WHAT THE TASK REQUIRES: Print out the records below with nothing altered.

(Dataset entries)
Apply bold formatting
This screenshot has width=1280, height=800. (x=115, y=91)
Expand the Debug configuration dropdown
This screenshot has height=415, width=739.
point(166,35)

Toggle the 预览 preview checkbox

RESPONSE FOR THIS EXERCISE:
Apply bold formatting
This screenshot has width=1280, height=800. (x=115, y=91)
Expand the Debug configuration dropdown
This screenshot has height=415, width=739.
point(166,35)

Toggle the 预览 preview checkbox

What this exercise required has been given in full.